Velhasıl Peygamber-i Ekrem (s.a.a) onları şiddetli bir şekilde kınadı ve hatalarını tek tek sıraladı. Onlar da hatalarını itiraf ederek habire özür diliyorlardı.
İbn-i Ebi’l- Hadid burada şöyle diyor: “Ömer Peygamber-i Ekrem (s.a.a)’in vaatlerini tekzip edince, Peygamber (s.a.a) Ömer’i kınadı. Dolayısıyla Hz. Peygamber (s.a.a)’in Ömer’i bu şekilde kınamasından, Uhud’da kaçanlardan birinin de Ömer olduğu anlaşılmaktadır.”
Şimdi gördüğünüz gibi İbn-i Ebi’l- Hadid gibi büyük alimlerinizin dediklerini biz de diyecek olursak, neden halifeye ihanet ediyorsunuz? diye hemen bizleri kınar, tekfir edersiniz. Ama bilindiği gibi İbn-i Ebi’l- Hadid ve benzerlerine bir şey demiyorsunuz. Halbuki biz söylerken de hakaret etmek niyetinde değiliz, sadece tarihi olayları dile getiriyoruz. Bize kötü gözle baktığınız için de söylediklerimizin bir etkisi olmuyor. Bakınız Arap şairi böylesi durumu ne de güzel beyan ediyor:
Seven gözler hiçbir ayıbı görmez,
Ama gazap gözleri tüm kötülükleri görür.
Kıyamette alimlerinizle İlahi mahkemede hesaplaşacağımız çok şeyler vardır. Dünya geçicidir; kendinizi, İlahi mahkemede yankılanacak olan mazlumane feryatlarımıza cevap vermeye hazırlayın!
Hafız: Size, kıyamet günü şikayet edeceğiniz ne zülüm yapıldı ki?
Davetçi: Birçok zulümler yapıldı, hürmetler çiğnendi, bütün bunlardan vazgeçsek bile Hz. Fatıma’nın evlatlarından biri olan ben asla hakkımdan vazgeçmeyeceğim. İlahi adalet mahkemesi kurulunca birçok zulüm ve haksızlıkların hesabını soracağım. O mahkemenin varolduğuna ve adilce hükmedileceğine de kesin inanıyorum.
Hafız: Lütfen sinirleri tahrik etmeyin; elinizden alınan her hakkı ve size yapılan her haksızlık ve zulümleri beyan edin.

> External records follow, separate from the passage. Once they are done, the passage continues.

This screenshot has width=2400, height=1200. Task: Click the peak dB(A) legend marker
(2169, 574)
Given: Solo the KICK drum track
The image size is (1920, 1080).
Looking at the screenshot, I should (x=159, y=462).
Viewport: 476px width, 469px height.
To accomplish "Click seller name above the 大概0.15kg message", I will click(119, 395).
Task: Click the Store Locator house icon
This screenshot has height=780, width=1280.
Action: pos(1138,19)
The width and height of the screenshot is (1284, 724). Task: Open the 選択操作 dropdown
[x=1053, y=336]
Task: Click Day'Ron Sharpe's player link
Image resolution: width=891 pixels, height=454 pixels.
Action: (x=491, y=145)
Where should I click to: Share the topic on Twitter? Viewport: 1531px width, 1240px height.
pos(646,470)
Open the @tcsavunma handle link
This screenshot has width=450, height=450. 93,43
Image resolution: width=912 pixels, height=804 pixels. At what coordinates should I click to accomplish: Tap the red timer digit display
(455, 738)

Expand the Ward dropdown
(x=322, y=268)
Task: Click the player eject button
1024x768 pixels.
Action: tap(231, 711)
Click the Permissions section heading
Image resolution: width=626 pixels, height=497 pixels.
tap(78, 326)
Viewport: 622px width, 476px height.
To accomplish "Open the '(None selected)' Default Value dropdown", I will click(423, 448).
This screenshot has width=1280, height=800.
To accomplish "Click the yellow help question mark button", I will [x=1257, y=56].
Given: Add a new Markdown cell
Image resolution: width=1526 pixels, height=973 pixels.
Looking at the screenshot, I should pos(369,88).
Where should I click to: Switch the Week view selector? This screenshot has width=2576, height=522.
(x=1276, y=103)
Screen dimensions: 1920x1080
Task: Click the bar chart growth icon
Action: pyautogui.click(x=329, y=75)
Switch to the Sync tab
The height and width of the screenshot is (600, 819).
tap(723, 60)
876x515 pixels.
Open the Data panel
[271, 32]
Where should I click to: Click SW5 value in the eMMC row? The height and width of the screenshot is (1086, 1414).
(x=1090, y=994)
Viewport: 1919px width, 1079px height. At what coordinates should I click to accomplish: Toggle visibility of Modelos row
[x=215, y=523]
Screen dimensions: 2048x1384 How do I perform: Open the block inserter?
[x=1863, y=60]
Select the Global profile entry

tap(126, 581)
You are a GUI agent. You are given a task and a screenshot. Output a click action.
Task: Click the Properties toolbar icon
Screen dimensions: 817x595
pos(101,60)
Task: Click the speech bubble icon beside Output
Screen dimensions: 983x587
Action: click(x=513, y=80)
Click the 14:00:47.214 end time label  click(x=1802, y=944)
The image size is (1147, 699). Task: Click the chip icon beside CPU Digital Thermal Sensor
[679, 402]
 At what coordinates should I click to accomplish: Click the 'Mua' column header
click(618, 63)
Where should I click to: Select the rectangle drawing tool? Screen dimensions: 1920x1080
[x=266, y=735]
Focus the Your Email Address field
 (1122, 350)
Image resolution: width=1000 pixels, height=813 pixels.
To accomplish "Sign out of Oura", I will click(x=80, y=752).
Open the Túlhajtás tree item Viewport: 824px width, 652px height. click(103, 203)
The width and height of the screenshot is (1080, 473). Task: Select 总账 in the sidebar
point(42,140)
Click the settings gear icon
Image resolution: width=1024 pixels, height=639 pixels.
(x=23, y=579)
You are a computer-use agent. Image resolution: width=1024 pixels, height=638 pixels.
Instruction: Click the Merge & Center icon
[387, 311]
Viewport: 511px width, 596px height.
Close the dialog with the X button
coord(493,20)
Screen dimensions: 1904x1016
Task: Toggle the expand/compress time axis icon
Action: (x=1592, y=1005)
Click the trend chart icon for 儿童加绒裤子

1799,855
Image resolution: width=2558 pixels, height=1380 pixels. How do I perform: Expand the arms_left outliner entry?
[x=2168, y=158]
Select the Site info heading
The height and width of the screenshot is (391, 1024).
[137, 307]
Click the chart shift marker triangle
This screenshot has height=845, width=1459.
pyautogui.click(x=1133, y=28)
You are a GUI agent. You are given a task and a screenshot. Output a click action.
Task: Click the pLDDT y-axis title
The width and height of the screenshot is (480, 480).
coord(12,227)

Davetçi: Bize yapılan zulümler bugüne ait değildir; bize yapılan zulümler Peygamber-i Ekrem (s.a.a)’in vefatından sonra başlamıştır. Peygamber (s.a.a)’in, çocuklarının rızkını temin etsin diye kendilerine bağışladığı tüm hakları gasp edildi. Hz. Fatıma’nın mazlumane feryadına kulak asılmadı, Hz. Fatıma (a.s) kalbi hüzün ve dertle dolu bir şekilde bu dünyadan göçtü.
Hafız: Siz çok kurnazsınız, heyecanlı sözlerle duygu sömürüsü yapıyorsunuz. Hz. Fatıma’nın sabit olan hangi hakkı gasp edildi? Eğer siz kardeşlerin huzurunda iddianızı ispat edemezseniz, İlahi adalet mahkemesinde asla ispat edemezsiniz. Farz edin bugün İlahi adalet mahkemesi kurulmuş, buyurun hakkınızı ispat ediniz.
Davetçi: Orası adalet mahkemesi yeridir, bağnazlık ve taassup yeri değildir. Temiz ve lekesiz bakışlarla hükmedilmektedir. Eğer adalet üzere hükmedecek olursanız ve insaflıca dinlerseniz bizim hakkaniyetimizi tasdik edersiniz.